Further, early schooling in two languages simultaneously affords young bilingual children a reading advantage and may also dilutes the negative effect of low socioeconomic status on literacy. Whether knowledge of brain functions and learning can be used to benefit education has been a topic of great controversy. This has an understandable worry in the education community that research on brain function is not relevant to education. Be it in monolinguals or bilinguals, in educational neuroscience has the fullest potential to fundamentally advance contemporary educational policy and practice over the past decade. it had been assumed that young children from non majority language homes and cultural backgrounds must be given a strong base in one language (e.g., English) before receiving instruction in their other language (e.g., Spanish), or vice versa. For fear that the child’s home language might disrupt full acquisition of the other majority language. Note that similar logic underlies why most monolingual children in the United States public schools are not introduced to a ‘‘foreign’’ or second language until high school.

In focusing our beacon on language learning and reading in young bilinguals as compared to monolinguals, it has seen a considerable controversy in education over the past 50 years. By the research, it was found that a early (before age 5) bilingual language exposure is optimal for dual language development and dual language mastery. At the same time, those bilingual children who were first raised monolingual from birth and who were then exposed to a new language beginning from ages 3, 5, 7, to 9 years did achieve the morphological and syntactic fundamentals of the new language. within their first year of exposure. Importantly , it  was found that the rapid acquisition of new language fundamentals possible only when three key factors occurred: Exposure to the new language had to be extensive, systematic, and across multiple contexts.

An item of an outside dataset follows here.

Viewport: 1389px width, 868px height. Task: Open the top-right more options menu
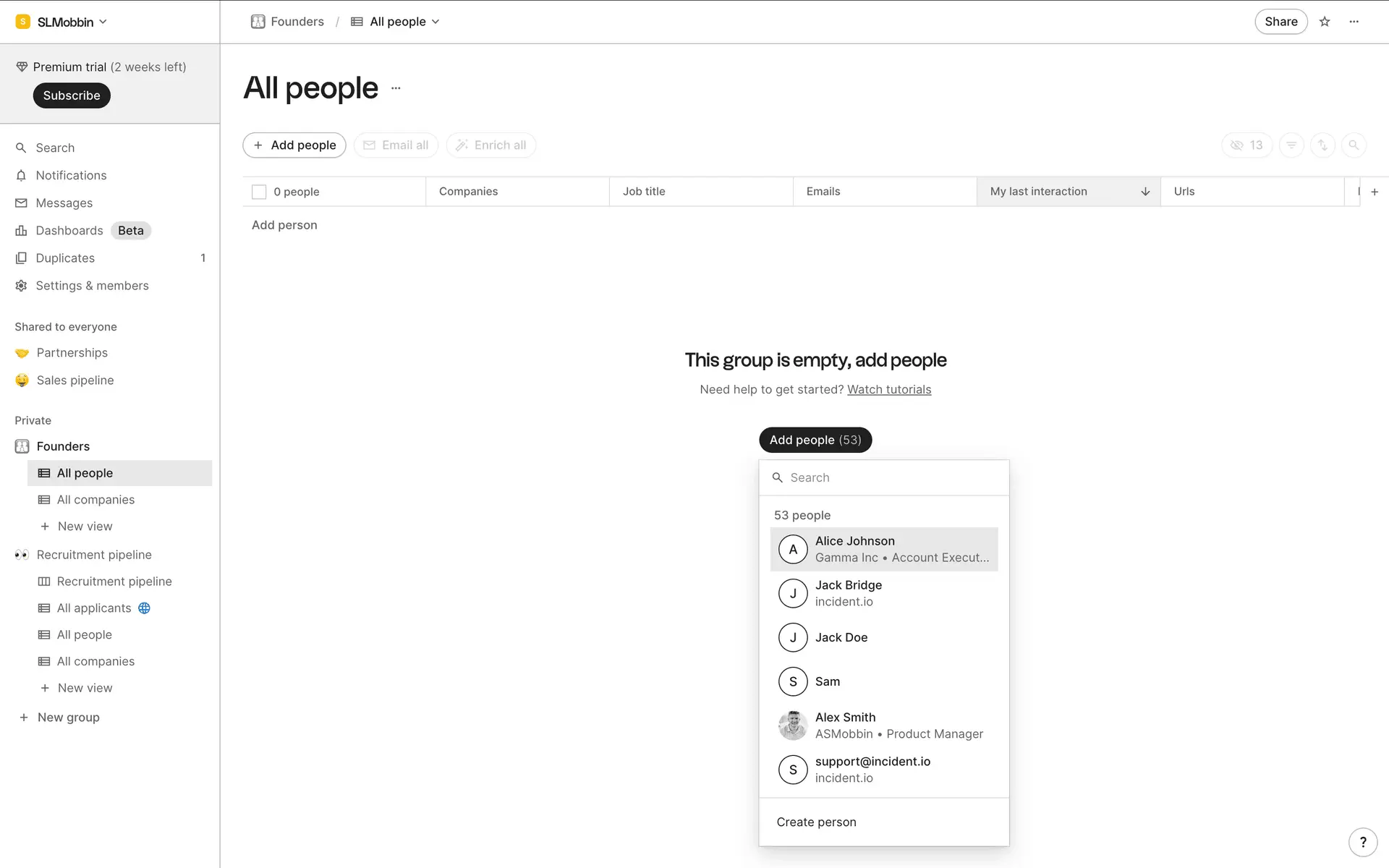click(1354, 22)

Bilingual children exposed to two languages from birth achieved their linguistic milestones in each of their languages at the same time and, crucially, at the same time as monolinguals. Bilingual children exposed to their new language between 2 and 9 years of age exhibited ‘‘stage-like’’ language development in their new language. Importantly, introduction of the new language did not ‘‘damage’’ or ‘‘contaminate’’ the home language of the child.

Our behavioural studies sought to investigate a variety of scientific and educationally important questions involving the optimal age of first bilingual language exposure, how long it takes for bilingual children to achieve mastery in a new language depending on the age of first bilingual language exposure and the type of language learning environment. The development of linguistic milestones in bilingual children, because it is important to know what constitutes ‘‘normal’ ’language acquisition in a bilingual child as compared to widely known monolingual norms. The normal/typical stages of bilingual language development, which helps teachers identify when a bilingual child is truly ‘‘language delayed’’ because of a language impairment versus simply undergoing the normal/typical sequence of bilingual language development. The impact of the introduction of a new language on a child’s first/home language, which addresses the important educational question of language attrition; does learning a new language harm the old?